[[ Records shown open ]]

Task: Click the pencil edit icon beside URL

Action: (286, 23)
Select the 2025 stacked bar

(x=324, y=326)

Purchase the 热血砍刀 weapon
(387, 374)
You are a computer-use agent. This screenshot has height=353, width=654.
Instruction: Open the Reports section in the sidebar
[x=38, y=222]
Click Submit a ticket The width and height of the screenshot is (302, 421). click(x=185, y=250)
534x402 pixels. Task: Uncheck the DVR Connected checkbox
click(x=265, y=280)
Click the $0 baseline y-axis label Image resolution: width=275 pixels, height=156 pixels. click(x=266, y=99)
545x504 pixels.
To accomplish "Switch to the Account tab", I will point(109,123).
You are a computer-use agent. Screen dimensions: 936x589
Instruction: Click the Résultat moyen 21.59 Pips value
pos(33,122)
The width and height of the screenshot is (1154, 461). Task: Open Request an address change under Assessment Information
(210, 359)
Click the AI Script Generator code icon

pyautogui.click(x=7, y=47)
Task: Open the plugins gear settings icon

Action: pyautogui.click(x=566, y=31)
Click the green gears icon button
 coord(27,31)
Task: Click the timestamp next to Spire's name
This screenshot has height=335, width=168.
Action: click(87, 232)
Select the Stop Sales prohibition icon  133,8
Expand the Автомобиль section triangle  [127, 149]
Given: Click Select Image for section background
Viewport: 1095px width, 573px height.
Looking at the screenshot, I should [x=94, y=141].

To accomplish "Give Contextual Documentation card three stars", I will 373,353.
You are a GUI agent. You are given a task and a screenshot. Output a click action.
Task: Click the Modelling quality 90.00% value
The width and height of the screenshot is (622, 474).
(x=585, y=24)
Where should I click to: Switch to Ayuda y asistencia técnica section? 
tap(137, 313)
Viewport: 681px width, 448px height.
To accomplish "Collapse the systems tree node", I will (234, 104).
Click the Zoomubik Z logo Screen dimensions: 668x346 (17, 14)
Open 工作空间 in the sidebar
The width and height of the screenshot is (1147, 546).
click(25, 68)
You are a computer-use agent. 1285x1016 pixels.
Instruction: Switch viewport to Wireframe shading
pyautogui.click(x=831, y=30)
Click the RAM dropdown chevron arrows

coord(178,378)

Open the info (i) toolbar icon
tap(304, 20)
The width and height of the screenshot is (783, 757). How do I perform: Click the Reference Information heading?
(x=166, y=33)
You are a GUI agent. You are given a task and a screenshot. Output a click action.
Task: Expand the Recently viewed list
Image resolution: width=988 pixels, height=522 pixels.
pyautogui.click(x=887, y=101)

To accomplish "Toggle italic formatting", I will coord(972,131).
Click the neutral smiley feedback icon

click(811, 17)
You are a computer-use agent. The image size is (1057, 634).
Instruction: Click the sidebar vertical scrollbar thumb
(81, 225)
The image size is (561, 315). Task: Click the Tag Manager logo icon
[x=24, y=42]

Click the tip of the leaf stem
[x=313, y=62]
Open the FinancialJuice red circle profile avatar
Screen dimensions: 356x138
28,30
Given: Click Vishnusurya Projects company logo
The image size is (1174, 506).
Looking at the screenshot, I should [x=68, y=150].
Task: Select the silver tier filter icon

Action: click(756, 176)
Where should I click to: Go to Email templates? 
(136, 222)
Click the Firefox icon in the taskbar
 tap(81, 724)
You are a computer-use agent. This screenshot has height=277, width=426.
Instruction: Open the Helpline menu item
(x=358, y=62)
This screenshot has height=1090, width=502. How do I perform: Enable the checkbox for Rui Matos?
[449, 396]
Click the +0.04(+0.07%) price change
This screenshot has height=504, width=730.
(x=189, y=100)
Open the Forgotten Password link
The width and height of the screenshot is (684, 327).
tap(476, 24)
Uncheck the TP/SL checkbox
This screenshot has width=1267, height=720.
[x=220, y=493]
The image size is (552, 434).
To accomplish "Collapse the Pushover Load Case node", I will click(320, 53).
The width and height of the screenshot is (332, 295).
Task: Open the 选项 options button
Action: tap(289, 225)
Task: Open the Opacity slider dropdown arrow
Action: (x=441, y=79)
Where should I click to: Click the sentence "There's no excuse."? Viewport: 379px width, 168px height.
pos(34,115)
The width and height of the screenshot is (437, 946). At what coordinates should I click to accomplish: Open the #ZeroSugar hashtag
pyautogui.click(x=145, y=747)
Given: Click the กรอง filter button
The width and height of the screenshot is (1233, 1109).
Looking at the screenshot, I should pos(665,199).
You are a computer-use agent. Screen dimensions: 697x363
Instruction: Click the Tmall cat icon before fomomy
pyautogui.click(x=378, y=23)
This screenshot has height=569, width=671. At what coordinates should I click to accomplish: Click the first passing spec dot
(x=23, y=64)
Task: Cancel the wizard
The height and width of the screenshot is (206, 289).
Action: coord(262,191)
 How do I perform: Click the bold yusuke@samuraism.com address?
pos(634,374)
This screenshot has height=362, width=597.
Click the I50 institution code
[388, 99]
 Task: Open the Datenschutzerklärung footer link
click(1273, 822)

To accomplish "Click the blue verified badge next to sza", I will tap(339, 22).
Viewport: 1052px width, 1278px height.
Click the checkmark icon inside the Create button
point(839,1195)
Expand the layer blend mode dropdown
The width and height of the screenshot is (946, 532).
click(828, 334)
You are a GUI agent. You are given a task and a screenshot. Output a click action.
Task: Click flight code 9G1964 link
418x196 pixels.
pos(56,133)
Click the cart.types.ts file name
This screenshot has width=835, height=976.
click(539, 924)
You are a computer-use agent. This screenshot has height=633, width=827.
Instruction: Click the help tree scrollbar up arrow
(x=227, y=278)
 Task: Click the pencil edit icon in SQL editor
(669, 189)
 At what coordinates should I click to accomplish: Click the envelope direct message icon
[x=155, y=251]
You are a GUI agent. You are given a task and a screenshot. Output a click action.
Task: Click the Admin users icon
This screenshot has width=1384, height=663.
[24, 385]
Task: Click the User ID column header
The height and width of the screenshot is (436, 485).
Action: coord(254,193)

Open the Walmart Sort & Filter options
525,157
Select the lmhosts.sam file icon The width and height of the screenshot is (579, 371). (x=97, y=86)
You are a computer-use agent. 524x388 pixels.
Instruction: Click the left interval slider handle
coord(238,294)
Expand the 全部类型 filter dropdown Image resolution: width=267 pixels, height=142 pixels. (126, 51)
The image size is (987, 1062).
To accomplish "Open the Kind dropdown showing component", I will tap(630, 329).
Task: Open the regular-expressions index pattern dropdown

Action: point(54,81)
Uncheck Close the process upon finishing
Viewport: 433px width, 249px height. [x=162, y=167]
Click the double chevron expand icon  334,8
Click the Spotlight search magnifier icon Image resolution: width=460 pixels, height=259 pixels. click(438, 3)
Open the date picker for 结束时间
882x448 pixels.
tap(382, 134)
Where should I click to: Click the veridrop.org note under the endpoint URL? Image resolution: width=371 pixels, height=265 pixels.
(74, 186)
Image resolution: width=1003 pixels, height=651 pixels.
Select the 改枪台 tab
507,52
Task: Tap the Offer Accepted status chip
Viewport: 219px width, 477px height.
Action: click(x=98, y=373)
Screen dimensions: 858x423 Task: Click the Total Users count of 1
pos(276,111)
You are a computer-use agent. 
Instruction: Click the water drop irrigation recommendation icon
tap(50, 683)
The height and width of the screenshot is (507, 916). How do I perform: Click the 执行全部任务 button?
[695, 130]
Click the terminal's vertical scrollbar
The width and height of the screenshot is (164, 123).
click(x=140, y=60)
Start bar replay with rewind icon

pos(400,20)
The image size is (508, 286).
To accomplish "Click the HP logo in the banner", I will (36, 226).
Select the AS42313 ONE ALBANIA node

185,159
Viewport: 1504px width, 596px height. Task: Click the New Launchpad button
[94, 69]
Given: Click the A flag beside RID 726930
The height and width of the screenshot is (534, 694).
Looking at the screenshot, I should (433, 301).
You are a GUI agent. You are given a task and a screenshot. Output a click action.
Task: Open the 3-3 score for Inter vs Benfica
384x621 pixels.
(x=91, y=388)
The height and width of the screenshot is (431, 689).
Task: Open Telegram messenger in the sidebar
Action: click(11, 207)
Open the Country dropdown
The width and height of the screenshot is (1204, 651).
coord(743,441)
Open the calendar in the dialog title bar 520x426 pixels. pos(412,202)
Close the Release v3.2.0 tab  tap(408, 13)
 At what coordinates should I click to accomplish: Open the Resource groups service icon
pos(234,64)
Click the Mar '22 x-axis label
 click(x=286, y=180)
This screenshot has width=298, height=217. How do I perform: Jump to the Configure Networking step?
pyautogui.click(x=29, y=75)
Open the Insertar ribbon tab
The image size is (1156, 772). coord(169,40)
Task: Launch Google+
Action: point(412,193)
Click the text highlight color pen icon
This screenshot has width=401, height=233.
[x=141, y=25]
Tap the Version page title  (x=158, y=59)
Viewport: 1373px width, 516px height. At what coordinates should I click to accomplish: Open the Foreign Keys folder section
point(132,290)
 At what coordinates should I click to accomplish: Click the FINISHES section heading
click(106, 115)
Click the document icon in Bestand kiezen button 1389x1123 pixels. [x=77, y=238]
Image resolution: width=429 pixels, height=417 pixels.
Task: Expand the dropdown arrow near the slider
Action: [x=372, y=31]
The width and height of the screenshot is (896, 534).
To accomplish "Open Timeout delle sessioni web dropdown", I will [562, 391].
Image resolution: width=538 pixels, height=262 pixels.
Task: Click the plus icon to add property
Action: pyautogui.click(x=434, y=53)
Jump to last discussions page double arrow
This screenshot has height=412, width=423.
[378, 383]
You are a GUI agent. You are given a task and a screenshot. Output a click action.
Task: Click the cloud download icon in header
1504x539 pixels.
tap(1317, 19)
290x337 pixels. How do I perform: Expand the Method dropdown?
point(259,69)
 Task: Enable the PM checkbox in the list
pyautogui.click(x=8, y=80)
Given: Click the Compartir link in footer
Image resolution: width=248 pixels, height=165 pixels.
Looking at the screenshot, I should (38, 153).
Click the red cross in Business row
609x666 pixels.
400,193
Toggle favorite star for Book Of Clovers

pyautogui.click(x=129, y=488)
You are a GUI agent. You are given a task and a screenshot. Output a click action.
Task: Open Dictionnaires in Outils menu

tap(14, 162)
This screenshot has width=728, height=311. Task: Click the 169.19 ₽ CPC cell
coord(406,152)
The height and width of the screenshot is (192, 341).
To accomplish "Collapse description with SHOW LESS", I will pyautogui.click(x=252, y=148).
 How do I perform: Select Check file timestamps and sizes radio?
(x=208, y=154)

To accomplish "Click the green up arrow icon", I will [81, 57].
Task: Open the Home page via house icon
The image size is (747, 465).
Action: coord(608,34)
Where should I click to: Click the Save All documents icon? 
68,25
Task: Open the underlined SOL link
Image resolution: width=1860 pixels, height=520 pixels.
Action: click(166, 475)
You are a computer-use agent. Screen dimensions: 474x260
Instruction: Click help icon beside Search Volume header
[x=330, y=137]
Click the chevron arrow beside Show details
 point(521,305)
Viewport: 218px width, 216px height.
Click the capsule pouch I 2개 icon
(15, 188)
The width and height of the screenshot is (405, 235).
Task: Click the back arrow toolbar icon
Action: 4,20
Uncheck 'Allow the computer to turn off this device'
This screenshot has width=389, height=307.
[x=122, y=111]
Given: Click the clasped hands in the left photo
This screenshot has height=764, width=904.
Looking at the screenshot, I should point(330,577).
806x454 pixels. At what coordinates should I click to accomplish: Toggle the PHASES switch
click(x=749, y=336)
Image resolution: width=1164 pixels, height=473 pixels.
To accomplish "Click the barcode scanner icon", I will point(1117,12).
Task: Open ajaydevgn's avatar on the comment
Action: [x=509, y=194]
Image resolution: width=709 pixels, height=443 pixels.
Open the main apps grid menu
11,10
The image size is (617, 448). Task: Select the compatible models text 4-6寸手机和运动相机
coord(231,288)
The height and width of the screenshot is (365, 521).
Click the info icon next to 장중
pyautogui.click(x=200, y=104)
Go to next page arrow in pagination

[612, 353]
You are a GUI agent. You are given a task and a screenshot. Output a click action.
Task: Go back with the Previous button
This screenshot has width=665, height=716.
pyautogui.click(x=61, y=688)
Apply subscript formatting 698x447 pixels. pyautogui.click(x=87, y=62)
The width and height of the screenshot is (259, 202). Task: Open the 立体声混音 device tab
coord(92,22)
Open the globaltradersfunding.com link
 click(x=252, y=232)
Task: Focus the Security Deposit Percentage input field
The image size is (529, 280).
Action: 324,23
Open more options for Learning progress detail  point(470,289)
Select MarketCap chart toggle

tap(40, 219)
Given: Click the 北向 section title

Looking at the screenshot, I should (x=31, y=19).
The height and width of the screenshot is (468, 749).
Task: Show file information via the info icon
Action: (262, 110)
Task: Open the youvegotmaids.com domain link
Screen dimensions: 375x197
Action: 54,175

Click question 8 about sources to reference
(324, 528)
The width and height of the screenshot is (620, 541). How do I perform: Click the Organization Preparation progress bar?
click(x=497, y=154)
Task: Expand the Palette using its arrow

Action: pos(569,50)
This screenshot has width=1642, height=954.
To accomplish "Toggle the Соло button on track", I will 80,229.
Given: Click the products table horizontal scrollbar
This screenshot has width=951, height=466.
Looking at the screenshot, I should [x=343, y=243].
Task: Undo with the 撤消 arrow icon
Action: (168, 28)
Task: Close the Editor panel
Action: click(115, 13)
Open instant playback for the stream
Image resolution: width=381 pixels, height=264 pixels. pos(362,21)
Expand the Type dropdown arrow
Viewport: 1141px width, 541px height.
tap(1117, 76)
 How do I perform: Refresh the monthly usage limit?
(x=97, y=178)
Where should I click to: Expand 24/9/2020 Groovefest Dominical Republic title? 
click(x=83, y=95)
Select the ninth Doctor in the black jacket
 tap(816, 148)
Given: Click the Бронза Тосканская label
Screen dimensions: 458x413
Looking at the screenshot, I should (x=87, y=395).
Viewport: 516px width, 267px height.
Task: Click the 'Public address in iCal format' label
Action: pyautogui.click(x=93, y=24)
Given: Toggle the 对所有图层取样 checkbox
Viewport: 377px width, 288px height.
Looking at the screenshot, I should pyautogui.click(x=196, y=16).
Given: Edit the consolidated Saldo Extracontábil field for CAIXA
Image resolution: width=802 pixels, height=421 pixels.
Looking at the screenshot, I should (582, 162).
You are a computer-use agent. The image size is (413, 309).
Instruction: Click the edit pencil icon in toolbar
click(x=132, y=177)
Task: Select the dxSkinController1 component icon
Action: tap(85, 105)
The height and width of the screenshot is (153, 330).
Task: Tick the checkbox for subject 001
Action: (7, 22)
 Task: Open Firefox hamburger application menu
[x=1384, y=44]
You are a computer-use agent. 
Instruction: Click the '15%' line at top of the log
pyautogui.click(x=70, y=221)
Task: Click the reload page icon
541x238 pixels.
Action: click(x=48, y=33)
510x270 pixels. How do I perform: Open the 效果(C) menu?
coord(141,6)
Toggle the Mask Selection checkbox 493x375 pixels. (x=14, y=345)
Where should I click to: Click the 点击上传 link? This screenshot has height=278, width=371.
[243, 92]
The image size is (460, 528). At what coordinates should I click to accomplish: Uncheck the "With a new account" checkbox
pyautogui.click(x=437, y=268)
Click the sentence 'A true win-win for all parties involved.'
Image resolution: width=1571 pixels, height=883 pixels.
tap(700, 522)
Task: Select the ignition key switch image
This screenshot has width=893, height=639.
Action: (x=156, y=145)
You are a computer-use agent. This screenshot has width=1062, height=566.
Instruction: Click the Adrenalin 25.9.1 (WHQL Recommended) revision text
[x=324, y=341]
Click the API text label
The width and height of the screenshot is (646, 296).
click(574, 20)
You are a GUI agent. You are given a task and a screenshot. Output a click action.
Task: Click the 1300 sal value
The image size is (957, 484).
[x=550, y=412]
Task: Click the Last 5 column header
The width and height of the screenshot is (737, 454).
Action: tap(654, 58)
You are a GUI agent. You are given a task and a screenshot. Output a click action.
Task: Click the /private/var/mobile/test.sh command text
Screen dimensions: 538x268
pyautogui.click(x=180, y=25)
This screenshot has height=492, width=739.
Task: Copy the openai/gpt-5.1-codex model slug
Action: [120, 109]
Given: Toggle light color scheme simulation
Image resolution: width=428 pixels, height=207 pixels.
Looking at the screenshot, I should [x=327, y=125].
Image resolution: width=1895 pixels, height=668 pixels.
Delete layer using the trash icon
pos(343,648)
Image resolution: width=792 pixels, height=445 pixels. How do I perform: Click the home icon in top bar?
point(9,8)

[[ Records shown closed ]]

__What is required__. The lines above that hold the string "field" are to be located and copied.

__Solution__.
Task: Focus the Security Deposit Percentage input field
Given: Edit the consolidated Saldo Extracontábil field for CAIXA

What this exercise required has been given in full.